● CONSIGNE A: Recopiez à l'identique les lignes du listing, depuis celle qui contient "You are a computer-use agent. The" jusqu'à la fin du listing, bornes incluses.

● TEXTE FOURNI:
::::
En ce moment, les rapports sur la décentralisation arrivent en rafale continue. Après celui de Boris Ravignon, sur le coût de l’enchevêtrement des compétences locales, voici celui d’Eric Woerth sur le réforme de la décentralisation. Que va-t-il sortir de tout cela. Sans doute pas grand chose, comme d’habitude ! Les conditions ne sont franchement pas réunies pour avoir une véritable réforme du labyrinthe coûteux et inefficace qu’est devenu notre organisation territoriale.

Les conditions politiques générales ne sont pas là. Avec une assemblée éclatée, où le gouvernement n’a pas de majorité absolue, aucune grande réforme un peu clivante ne peut passer (sinon au 49.3). Avec un Sénat hors du contrôle du gouvernement, c’est encore plus compliqué, car jamais Emmanuel Macron ne voudra laisser les sénateurs mener le bal de la réforme territoriale (et inversement). D’ailleurs, Eric Woerth prend acte qu’un « grand soir » n’est pas possible, et propose surtout des ajustements techniques et techno, avec un beau cadeau au Sénat, le retour du cumul des mandats, pour tenter de dealer. Il n’y a aucune ambition, dès le départ.
::::
● LISTING FOURNI:
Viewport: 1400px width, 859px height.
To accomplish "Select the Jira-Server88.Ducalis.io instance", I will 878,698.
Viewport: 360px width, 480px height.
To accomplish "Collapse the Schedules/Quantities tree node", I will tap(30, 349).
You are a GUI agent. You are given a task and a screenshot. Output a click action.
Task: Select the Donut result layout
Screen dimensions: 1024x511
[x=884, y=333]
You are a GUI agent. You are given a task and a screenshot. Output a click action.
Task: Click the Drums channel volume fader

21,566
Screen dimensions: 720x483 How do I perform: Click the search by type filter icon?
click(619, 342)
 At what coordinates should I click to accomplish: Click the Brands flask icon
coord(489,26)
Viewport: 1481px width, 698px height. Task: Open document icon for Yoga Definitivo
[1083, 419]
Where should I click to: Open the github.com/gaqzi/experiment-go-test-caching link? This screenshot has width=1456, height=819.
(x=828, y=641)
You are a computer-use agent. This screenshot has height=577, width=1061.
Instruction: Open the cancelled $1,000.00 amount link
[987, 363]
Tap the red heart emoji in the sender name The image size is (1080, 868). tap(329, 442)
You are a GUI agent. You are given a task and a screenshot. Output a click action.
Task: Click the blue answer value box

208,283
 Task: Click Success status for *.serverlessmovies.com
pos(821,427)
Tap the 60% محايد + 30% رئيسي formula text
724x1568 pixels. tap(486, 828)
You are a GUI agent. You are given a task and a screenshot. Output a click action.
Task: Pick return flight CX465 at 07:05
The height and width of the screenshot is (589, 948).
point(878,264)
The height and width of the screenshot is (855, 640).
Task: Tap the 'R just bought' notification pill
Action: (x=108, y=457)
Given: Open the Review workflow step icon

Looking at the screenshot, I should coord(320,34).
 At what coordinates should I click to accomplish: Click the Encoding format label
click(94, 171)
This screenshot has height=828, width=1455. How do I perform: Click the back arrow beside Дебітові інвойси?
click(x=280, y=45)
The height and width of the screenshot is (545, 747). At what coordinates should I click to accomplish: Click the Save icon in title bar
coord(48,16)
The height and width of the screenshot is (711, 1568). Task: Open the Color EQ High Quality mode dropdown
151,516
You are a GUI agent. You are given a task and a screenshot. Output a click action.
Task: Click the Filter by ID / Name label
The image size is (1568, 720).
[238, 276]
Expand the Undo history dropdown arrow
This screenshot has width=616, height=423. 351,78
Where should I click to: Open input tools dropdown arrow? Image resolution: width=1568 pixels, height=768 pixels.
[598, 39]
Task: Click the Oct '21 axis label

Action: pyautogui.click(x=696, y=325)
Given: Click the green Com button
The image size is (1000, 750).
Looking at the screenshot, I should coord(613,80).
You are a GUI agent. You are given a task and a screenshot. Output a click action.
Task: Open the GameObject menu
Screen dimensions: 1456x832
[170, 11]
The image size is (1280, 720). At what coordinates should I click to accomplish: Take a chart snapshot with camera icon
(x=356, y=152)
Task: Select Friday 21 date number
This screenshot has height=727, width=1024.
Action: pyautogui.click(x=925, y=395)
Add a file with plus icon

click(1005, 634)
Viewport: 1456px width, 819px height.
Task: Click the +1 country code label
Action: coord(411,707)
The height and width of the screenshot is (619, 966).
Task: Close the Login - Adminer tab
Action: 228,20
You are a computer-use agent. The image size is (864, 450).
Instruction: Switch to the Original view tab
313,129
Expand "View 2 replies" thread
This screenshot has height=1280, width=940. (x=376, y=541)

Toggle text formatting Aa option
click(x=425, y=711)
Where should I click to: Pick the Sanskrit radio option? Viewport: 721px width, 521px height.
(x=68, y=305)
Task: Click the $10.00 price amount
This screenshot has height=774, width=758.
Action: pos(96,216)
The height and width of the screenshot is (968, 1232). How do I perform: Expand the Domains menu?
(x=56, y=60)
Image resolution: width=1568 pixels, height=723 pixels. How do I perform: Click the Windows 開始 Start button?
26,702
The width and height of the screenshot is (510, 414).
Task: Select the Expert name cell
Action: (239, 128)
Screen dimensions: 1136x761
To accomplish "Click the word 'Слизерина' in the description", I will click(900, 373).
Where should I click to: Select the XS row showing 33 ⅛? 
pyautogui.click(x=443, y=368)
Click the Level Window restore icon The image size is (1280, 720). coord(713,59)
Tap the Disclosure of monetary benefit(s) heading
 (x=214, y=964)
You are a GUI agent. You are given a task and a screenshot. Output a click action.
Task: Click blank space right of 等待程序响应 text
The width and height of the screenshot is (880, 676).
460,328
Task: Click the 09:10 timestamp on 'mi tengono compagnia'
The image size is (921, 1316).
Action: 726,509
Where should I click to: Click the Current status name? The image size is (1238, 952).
::::
● CONSIGNE B: Relevez toutes les personnes désignées par leur nom dans le texte sur la décentralisation.

● RÉPONSE COMPLÈTE A:
You are a computer-use agent. The image size is (864, 450).
Instruction: Switch to the Original view tab
313,129
Expand "View 2 replies" thread
This screenshot has height=1280, width=940. (x=376, y=541)

Toggle text formatting Aa option
click(x=425, y=711)
Where should I click to: Pick the Sanskrit radio option? Viewport: 721px width, 521px height.
(x=68, y=305)
Task: Click the $10.00 price amount
This screenshot has height=774, width=758.
Action: pos(96,216)
The height and width of the screenshot is (968, 1232). How do I perform: Expand the Domains menu?
(x=56, y=60)
Image resolution: width=1568 pixels, height=723 pixels. How do I perform: Click the Windows 開始 Start button?
26,702
The width and height of the screenshot is (510, 414).
Task: Select the Expert name cell
Action: (239, 128)
Screen dimensions: 1136x761
To accomplish "Click the word 'Слизерина' in the description", I will click(900, 373).
Where should I click to: Select the XS row showing 33 ⅛? 
pyautogui.click(x=443, y=368)
Click the Level Window restore icon The image size is (1280, 720). coord(713,59)
Tap the Disclosure of monetary benefit(s) heading
 (x=214, y=964)
You are a GUI agent. You are given a task and a screenshot. Output a click action.
Task: Click blank space right of 等待程序响应 text
The width and height of the screenshot is (880, 676).
460,328
Task: Click the 09:10 timestamp on 'mi tengono compagnia'
The image size is (921, 1316).
Action: 726,509
Where should I click to: Click the Current status name? The image size is (1238, 952).

● RÉPONSE COMPLÈTE B:
Boris Ravignon
Eric Woerth
Emmanuel Macron